-------- Given information --------
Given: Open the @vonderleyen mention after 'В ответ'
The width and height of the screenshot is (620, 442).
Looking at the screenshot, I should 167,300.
--------
-------- Given information --------
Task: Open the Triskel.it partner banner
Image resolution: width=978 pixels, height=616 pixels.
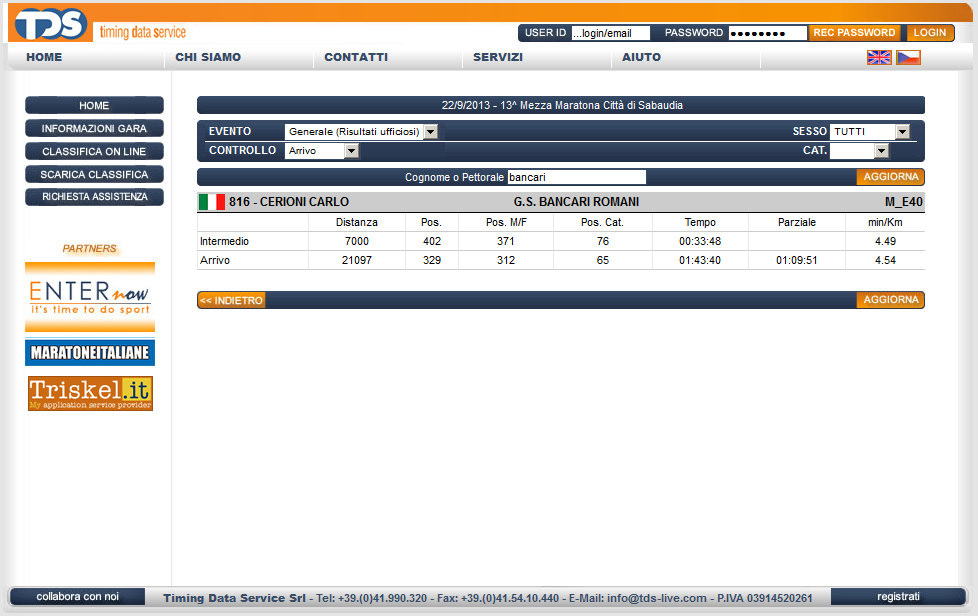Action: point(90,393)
--------
Task directions: Report every line of the records that contains the word "Open".

Written solution:
Given: Open the @vonderleyen mention after 'В ответ'
Task: Open the Triskel.it partner banner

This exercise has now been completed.